What are some ways of preventing a structure from being freed while its lock is being acquired?

  1. Provide a statically allocated lock that is held while the per-structure lock is being acquired, which is an example of hierarchical locking. Of course, using a single global lock for this purpose can result in unacceptably high levels of lock contention, dramatically reducing performance and scalability.
  2. Provide an array of statically allocated locks, hashing the structure’s address to select the lock to be acquired.

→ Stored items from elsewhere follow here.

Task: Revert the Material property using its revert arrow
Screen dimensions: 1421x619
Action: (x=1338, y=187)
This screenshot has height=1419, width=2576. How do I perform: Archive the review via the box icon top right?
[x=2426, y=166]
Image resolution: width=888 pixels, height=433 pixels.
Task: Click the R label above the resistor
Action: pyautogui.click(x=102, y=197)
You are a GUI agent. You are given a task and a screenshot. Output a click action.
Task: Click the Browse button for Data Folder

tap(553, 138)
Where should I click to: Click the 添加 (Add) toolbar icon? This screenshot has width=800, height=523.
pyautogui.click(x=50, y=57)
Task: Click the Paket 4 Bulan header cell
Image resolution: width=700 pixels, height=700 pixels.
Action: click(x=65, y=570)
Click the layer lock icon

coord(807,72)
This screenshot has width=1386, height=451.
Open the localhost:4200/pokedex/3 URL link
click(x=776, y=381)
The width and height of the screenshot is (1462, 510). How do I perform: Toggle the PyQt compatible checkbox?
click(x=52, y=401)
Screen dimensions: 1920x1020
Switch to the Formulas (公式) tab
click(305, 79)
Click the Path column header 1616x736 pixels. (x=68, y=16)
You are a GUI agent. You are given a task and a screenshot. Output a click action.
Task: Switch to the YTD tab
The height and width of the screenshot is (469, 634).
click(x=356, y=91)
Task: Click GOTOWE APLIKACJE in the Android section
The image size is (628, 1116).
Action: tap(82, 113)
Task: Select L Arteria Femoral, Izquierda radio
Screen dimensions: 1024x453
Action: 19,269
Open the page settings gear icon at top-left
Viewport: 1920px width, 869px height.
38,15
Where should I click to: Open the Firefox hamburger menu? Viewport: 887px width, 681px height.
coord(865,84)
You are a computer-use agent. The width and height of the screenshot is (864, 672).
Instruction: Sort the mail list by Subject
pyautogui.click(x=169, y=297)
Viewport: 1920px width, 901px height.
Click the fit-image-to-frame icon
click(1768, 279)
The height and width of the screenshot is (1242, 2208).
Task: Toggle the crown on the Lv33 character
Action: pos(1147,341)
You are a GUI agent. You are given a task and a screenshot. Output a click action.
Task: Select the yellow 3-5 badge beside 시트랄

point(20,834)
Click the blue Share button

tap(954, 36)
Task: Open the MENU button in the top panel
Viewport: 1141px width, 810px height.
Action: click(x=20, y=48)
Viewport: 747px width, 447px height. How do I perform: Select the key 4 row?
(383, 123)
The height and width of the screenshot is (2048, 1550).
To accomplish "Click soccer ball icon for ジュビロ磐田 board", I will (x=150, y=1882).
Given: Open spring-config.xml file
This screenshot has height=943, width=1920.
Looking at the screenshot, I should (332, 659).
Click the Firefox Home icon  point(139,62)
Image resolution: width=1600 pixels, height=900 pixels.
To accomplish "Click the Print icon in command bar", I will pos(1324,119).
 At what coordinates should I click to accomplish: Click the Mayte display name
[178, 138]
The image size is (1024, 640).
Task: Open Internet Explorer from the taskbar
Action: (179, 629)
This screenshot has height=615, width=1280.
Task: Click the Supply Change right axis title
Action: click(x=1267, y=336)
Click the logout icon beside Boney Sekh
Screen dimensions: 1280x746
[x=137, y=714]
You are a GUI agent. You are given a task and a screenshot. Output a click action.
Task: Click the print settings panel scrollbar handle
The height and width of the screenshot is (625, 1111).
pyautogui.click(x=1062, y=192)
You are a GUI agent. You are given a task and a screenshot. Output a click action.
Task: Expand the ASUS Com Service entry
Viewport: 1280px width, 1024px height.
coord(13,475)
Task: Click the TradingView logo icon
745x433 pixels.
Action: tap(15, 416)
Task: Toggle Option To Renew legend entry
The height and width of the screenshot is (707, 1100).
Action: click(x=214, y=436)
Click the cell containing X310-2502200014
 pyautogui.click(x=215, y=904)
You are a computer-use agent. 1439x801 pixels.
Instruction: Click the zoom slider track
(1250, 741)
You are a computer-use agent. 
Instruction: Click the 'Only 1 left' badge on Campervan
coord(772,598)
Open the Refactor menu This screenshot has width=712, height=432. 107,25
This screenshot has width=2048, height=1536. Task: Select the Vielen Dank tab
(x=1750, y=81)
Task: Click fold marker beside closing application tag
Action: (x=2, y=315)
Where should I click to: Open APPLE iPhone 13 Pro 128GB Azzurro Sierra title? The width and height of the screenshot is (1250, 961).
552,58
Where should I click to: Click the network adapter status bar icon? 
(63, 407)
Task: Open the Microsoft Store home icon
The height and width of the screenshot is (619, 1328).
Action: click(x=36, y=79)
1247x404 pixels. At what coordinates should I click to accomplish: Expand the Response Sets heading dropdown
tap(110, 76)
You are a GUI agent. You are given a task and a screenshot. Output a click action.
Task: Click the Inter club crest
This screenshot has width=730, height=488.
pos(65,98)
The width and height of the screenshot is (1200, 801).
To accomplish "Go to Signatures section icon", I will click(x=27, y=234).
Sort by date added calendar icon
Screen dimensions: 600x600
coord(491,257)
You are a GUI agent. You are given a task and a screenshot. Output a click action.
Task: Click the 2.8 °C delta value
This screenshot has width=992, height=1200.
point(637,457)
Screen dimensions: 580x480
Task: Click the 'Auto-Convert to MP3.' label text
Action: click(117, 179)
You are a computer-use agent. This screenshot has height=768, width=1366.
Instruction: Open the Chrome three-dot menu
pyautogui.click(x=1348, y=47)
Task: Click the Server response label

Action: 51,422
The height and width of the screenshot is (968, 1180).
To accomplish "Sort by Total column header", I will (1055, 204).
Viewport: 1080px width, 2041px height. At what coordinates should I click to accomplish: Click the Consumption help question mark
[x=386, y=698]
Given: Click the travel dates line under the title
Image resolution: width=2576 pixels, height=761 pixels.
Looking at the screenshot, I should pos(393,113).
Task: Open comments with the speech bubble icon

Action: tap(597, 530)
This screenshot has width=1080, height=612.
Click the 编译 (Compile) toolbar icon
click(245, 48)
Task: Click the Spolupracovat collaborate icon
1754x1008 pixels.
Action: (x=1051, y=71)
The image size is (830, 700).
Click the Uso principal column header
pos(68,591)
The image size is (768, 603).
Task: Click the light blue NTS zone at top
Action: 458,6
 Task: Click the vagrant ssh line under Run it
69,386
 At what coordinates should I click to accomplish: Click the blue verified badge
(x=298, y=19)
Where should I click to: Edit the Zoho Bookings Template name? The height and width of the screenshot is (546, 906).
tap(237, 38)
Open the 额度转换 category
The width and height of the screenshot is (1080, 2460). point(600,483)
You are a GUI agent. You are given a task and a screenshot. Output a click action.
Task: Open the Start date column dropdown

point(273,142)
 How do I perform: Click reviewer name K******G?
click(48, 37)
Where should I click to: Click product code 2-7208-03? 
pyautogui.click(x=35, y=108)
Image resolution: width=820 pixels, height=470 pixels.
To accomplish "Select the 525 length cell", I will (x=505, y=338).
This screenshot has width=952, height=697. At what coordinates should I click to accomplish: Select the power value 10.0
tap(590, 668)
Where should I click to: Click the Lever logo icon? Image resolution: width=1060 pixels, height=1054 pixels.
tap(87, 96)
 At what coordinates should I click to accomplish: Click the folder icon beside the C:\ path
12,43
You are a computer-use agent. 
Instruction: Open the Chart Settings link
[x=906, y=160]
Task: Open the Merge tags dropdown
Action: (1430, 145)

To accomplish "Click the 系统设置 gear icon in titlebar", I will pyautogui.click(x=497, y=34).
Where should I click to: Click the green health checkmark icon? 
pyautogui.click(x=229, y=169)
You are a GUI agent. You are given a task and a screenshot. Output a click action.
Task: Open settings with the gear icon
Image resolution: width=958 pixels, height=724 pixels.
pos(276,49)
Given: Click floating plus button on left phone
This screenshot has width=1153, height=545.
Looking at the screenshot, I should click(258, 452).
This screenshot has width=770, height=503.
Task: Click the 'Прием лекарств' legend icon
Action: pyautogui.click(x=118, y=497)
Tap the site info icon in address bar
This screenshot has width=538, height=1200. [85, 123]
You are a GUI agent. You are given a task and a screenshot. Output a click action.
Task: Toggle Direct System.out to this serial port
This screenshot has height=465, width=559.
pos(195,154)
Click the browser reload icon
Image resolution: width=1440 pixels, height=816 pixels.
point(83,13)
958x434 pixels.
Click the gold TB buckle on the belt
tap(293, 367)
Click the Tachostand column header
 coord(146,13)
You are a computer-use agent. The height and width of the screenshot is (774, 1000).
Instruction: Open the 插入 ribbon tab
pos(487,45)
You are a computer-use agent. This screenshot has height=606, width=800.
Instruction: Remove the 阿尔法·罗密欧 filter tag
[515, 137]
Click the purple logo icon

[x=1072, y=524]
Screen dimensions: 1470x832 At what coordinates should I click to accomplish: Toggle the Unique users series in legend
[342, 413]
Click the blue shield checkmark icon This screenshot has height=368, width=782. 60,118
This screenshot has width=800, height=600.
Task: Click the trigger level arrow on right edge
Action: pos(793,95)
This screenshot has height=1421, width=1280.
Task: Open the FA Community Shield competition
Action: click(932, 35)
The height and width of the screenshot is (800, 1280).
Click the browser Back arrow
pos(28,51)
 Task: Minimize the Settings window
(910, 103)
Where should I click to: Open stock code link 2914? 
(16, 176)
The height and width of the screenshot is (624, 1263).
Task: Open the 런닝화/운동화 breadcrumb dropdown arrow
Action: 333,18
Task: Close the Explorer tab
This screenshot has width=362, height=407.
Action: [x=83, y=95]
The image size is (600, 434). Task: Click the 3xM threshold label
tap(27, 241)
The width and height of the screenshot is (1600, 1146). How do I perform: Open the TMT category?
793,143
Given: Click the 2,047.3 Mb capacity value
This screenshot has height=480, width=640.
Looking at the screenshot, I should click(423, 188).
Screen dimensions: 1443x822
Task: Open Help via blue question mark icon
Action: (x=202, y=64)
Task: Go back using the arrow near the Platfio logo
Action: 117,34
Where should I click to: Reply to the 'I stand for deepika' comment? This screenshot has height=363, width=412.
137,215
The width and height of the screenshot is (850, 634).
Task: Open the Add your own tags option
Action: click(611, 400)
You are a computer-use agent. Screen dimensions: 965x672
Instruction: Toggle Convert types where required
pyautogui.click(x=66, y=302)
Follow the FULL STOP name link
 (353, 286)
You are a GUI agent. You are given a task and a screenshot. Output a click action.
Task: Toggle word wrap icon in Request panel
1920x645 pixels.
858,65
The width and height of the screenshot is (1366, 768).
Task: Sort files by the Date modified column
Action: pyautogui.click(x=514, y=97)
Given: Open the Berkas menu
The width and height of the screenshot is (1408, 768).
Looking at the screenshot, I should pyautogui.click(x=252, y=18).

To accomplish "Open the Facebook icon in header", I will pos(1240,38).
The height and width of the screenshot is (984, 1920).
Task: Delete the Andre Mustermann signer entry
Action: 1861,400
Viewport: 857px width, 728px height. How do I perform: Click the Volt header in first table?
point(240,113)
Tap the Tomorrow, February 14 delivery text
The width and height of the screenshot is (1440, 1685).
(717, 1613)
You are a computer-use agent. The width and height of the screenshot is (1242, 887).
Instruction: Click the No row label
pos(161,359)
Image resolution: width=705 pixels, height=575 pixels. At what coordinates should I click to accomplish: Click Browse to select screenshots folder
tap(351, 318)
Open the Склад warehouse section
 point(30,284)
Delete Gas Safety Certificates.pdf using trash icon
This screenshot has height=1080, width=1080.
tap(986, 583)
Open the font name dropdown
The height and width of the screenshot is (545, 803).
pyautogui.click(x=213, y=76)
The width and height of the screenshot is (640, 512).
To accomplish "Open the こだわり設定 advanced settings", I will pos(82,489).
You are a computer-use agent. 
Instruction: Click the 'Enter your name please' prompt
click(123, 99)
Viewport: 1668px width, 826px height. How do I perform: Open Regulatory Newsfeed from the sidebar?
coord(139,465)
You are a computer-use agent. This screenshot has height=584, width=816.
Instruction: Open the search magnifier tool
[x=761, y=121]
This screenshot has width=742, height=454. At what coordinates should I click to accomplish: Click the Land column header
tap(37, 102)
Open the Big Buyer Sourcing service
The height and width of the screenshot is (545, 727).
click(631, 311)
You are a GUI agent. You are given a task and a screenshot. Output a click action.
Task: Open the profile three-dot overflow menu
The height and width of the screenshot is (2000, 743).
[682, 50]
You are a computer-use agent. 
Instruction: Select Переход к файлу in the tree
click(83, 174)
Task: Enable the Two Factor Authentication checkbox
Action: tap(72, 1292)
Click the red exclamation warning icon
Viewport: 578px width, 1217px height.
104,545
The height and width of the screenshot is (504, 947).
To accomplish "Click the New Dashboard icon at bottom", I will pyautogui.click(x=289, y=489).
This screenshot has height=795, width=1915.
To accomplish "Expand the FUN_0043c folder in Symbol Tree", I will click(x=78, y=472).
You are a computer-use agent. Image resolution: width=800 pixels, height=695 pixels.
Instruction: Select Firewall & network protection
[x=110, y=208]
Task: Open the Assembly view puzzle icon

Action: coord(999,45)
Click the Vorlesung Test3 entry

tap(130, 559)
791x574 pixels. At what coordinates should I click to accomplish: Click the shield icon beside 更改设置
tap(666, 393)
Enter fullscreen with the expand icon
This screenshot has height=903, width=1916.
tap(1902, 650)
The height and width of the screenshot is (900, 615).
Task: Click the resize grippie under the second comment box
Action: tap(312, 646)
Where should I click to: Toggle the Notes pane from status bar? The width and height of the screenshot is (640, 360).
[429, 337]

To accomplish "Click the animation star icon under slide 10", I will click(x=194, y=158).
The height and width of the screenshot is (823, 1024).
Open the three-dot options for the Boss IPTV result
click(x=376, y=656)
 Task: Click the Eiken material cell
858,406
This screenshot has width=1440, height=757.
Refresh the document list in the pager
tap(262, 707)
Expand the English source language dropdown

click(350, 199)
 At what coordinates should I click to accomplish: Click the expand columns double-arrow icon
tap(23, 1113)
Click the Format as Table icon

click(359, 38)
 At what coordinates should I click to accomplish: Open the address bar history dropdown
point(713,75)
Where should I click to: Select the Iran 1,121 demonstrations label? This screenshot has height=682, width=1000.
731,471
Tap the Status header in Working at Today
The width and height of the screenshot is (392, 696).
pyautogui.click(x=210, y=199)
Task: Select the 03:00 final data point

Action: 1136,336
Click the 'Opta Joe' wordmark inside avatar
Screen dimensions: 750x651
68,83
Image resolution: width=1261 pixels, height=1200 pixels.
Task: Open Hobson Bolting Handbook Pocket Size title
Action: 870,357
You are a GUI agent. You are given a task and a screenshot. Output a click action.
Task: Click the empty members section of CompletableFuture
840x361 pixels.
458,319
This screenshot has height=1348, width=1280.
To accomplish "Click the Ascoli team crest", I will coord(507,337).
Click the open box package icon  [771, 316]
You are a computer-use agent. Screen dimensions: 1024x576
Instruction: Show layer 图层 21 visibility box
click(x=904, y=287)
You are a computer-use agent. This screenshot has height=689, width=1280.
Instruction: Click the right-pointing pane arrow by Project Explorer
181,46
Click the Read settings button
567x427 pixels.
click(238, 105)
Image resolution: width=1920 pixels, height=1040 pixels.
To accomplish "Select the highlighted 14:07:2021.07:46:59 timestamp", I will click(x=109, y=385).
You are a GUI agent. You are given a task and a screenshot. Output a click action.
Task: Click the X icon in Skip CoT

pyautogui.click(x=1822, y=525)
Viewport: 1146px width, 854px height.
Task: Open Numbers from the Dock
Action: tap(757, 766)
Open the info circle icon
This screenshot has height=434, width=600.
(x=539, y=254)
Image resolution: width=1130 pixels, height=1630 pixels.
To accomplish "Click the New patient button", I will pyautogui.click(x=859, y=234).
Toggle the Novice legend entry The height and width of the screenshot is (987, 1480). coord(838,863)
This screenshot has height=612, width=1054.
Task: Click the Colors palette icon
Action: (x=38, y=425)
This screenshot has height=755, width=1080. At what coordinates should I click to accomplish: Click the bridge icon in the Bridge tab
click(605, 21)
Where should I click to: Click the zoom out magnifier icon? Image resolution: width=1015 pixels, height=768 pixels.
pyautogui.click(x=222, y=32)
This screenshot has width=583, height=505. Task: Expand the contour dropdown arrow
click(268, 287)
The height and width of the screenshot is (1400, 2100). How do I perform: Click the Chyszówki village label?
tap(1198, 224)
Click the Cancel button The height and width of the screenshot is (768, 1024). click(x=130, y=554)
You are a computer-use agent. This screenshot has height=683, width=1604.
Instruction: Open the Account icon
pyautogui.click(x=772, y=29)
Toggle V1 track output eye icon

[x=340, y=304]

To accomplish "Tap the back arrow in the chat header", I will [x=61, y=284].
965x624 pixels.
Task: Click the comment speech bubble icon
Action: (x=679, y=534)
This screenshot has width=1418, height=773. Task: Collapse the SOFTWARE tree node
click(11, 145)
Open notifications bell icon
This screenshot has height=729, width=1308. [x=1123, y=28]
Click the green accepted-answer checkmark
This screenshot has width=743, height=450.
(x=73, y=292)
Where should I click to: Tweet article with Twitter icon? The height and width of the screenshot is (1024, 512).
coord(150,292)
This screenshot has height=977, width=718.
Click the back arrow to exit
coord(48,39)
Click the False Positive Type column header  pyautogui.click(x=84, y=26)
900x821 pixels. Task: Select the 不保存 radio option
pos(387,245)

Given a hash function of sufficiently high quality, this avoids the scalability limitations of the single global lock, but in read-mostly situations, the lock-acquisition overhead can result in unacceptably degraded performance.
  3. Use a garbage collector, in software environments providing them, so that a structure cannot be deallocated while being referenced.
  4. As a special case of a garbage collector, use a global reference counter, or a global array of reference counters.
  5. Use hazard pointers, which can be thought of as an inside-out reference count.
  6. Use transactional memory (TM), so that each reference and modification to the data structure in question is performed atomically.
  7. Use RCU, which can be thought of as an extremely lightweight approximation to a garbage collector. Updaters are not permitted to free RCU-protected data structures that RCU readers might still be referencing.

6.3.4 Data Ownership

Data ownership partitions a given data structure over the threads or CPUs, so that each thread/CPU accesses its subset of the data structure without any synchronization overhead whatsoever.

“embarrassingly parallel”

Another important instance of data ownership occurs when the data is read-only, in which case, all threads can “own” it via replication.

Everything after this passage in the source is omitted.